* _WHAT THE TASK ASKS_
Your answer should consist solely of the lines from the one holding "1340x635 pixels." through the final line of the entries, reproduced exactly and without pictures.

* _RECORDS SUPPLIED_
########
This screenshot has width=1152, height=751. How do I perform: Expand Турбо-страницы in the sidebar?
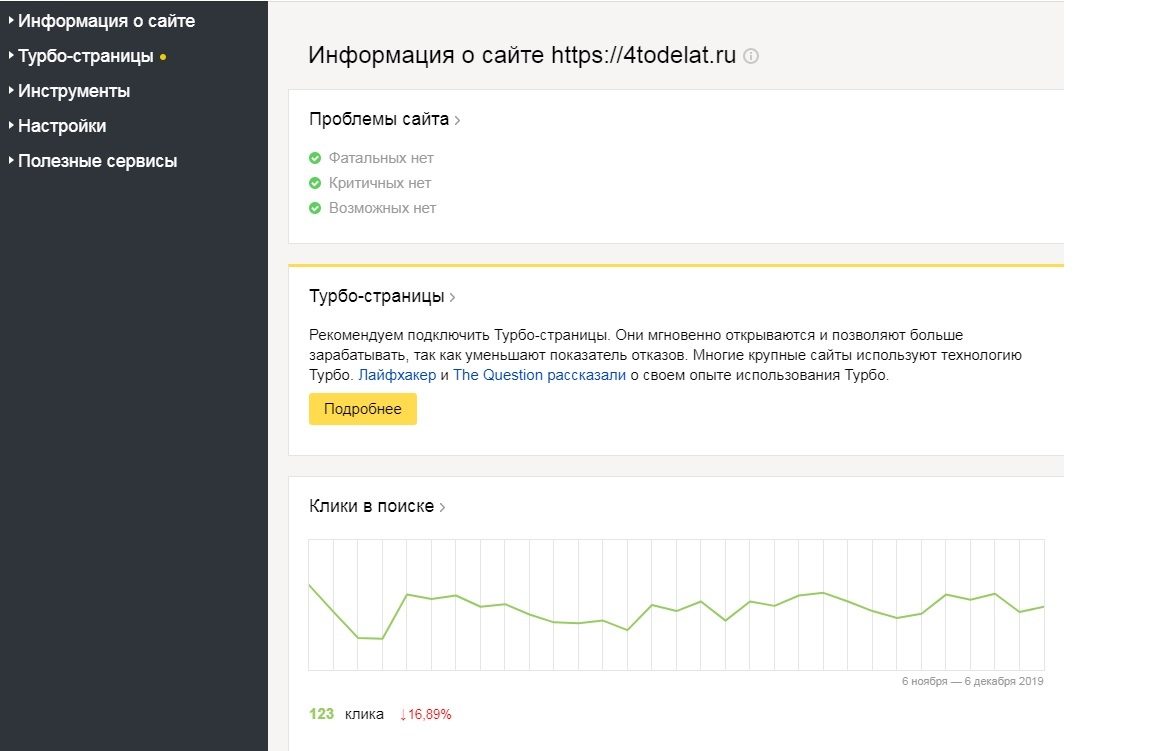pyautogui.click(x=85, y=56)
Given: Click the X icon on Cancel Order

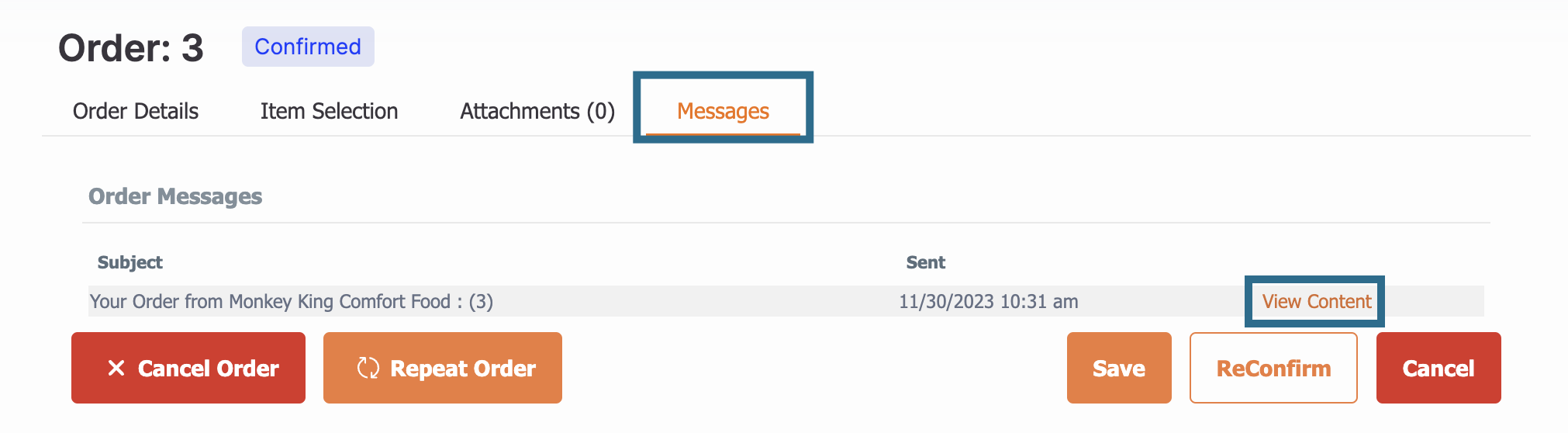Looking at the screenshot, I should coord(116,368).
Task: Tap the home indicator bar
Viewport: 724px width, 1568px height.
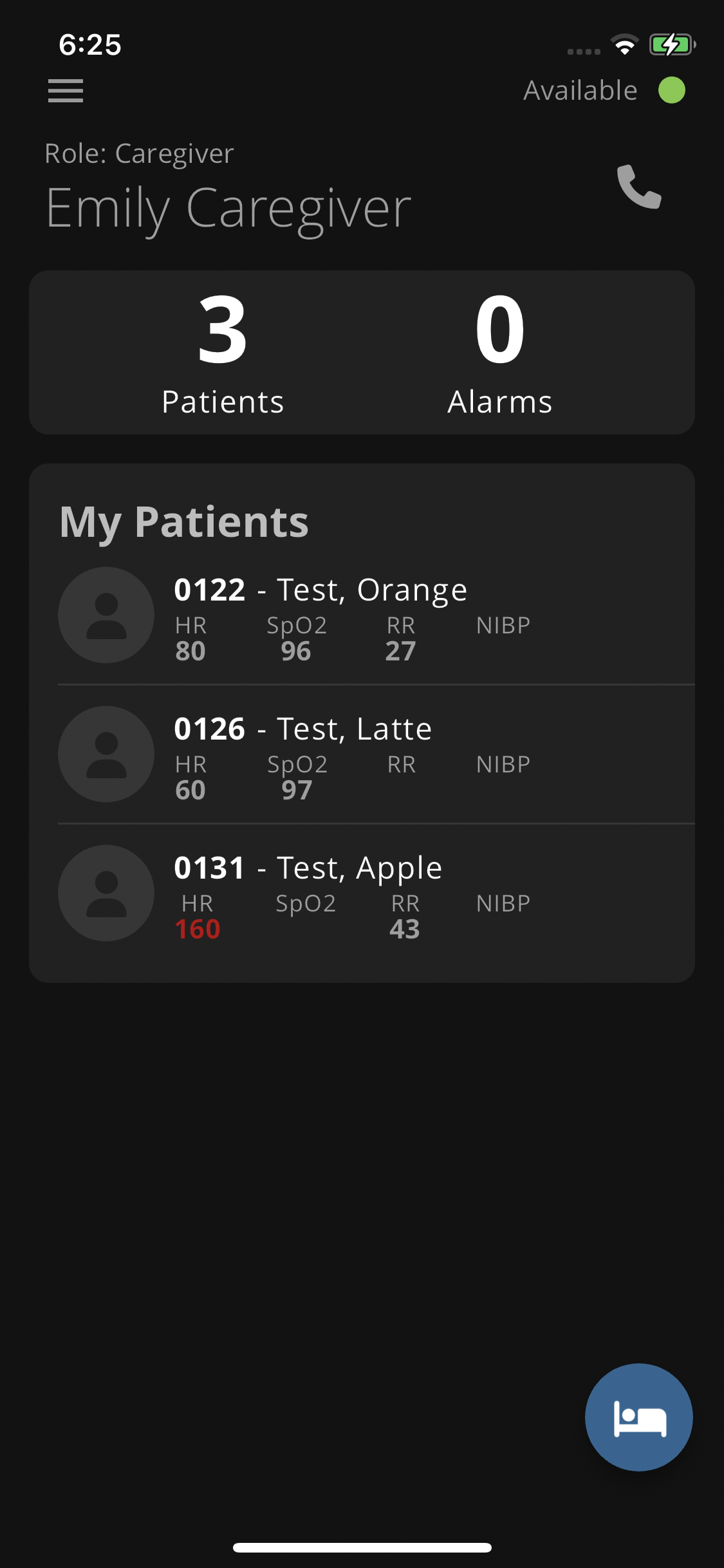Action: [x=362, y=1547]
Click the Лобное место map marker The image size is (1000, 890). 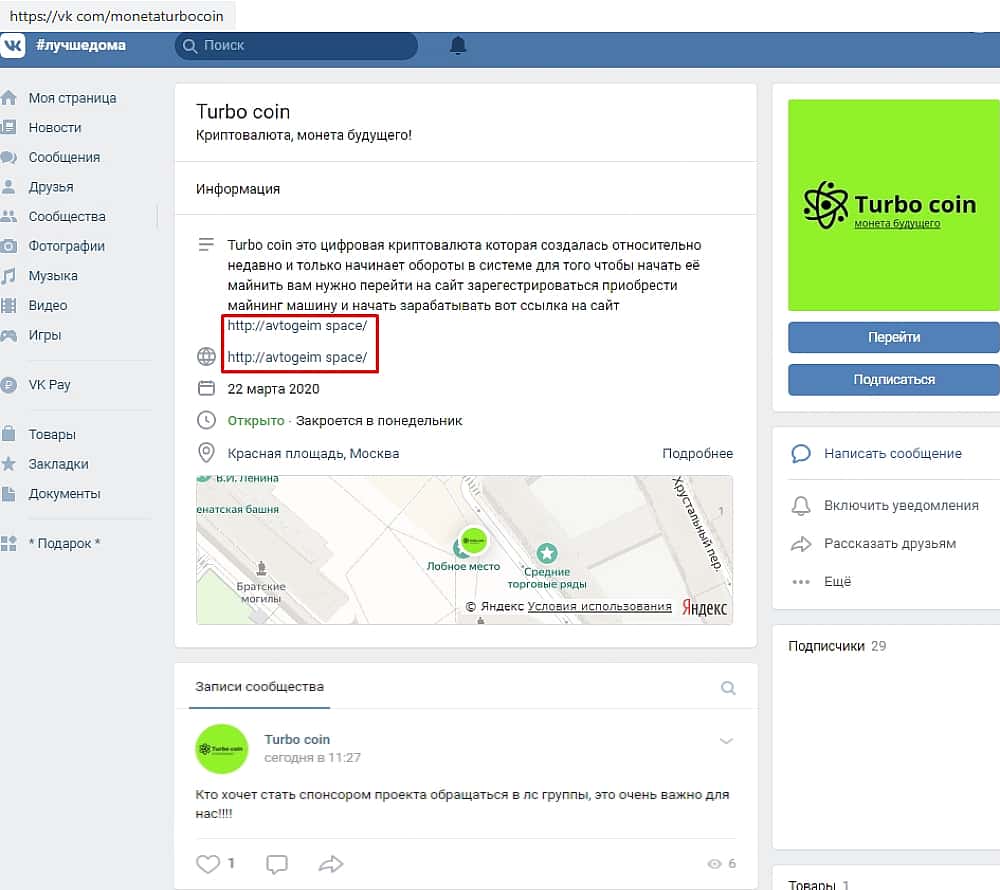tap(472, 542)
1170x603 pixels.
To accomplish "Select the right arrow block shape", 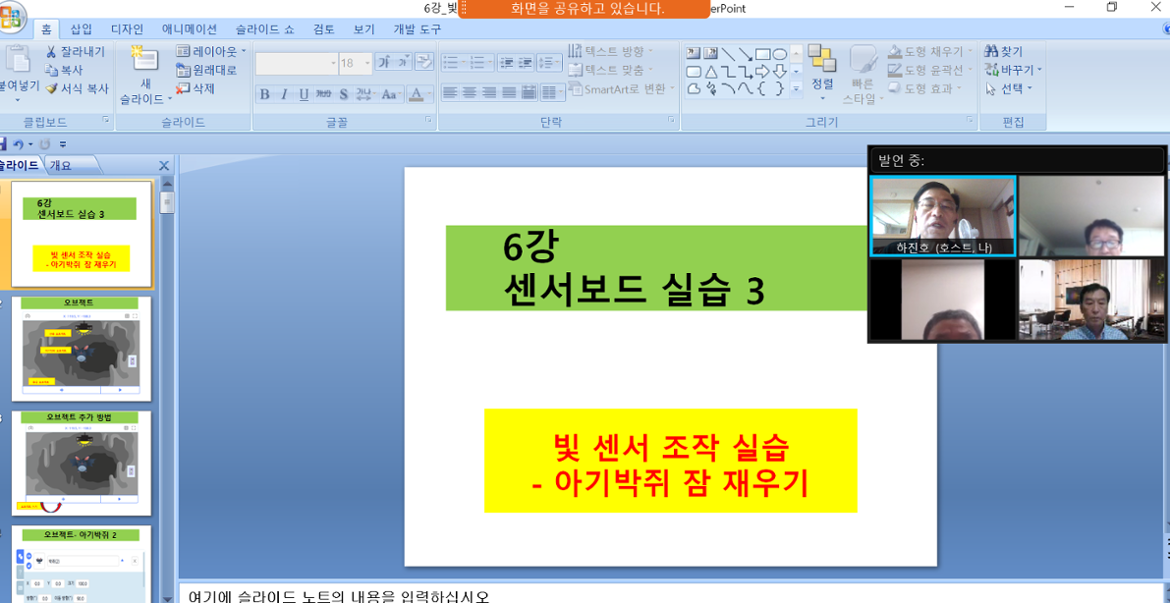I will click(x=762, y=71).
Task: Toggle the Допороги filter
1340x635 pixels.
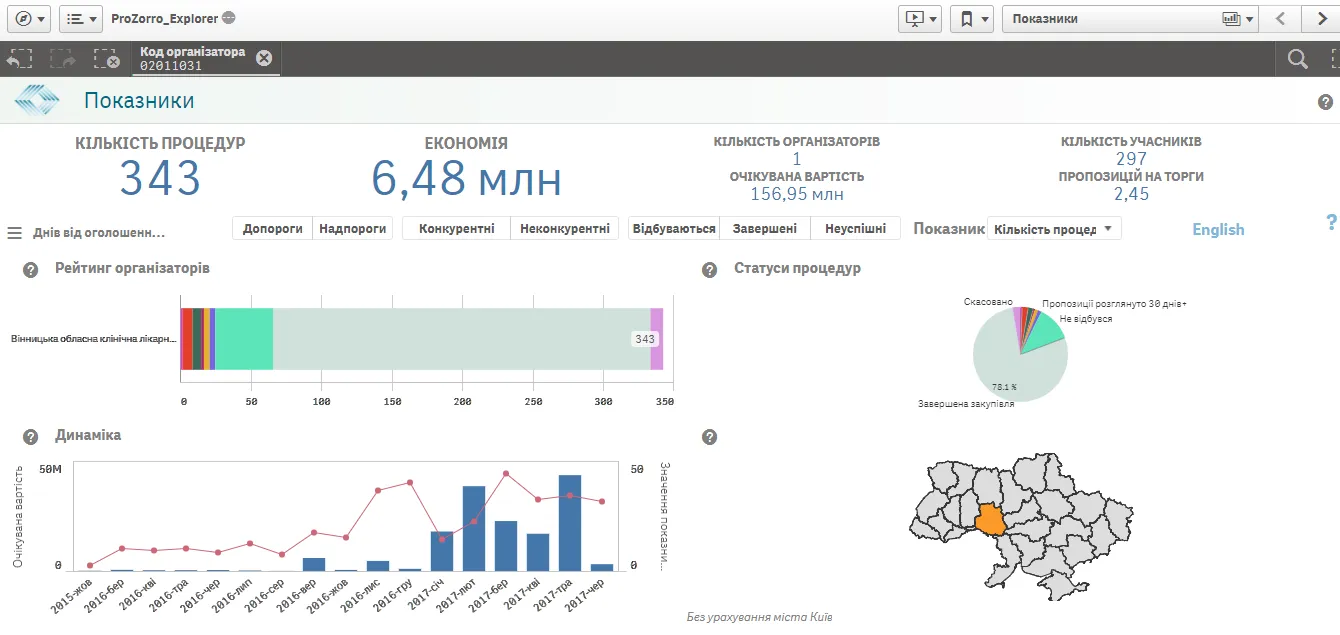Action: point(272,229)
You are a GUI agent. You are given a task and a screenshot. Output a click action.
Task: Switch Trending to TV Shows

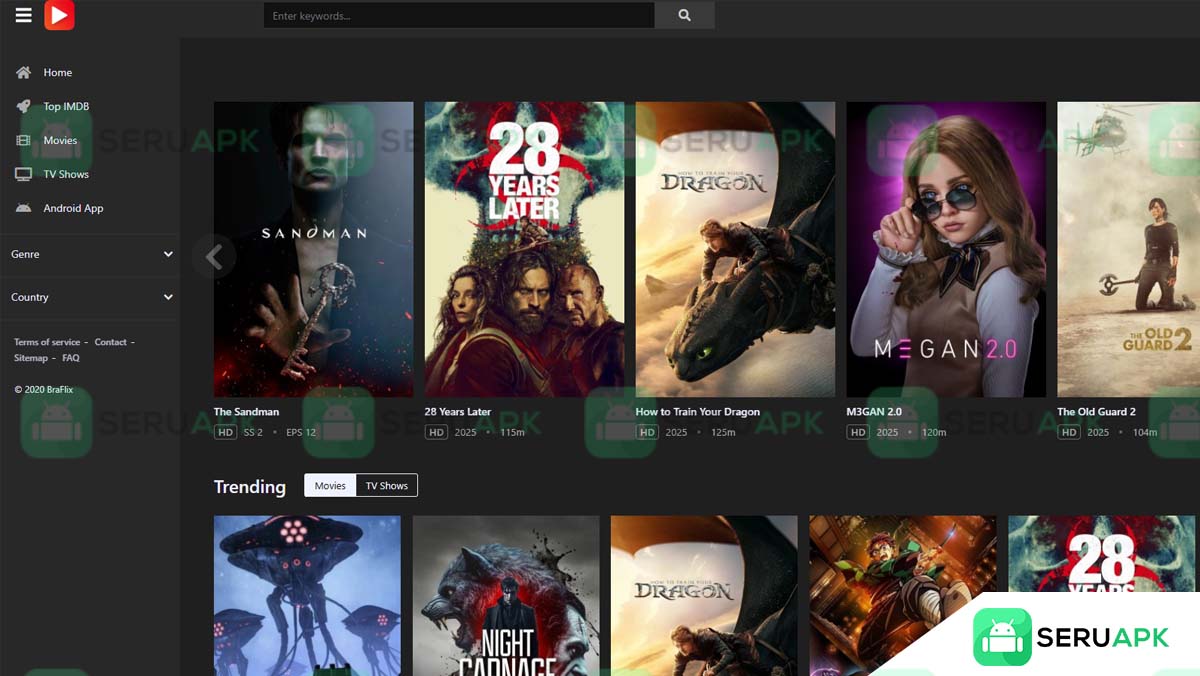click(x=386, y=486)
########
* _REPLY TO THE TASK_
1340x635 pixels.
Action: point(272,229)
You are a GUI agent. You are given a task and a screenshot. Output a click action.
Task: Switch Trending to TV Shows

click(x=386, y=486)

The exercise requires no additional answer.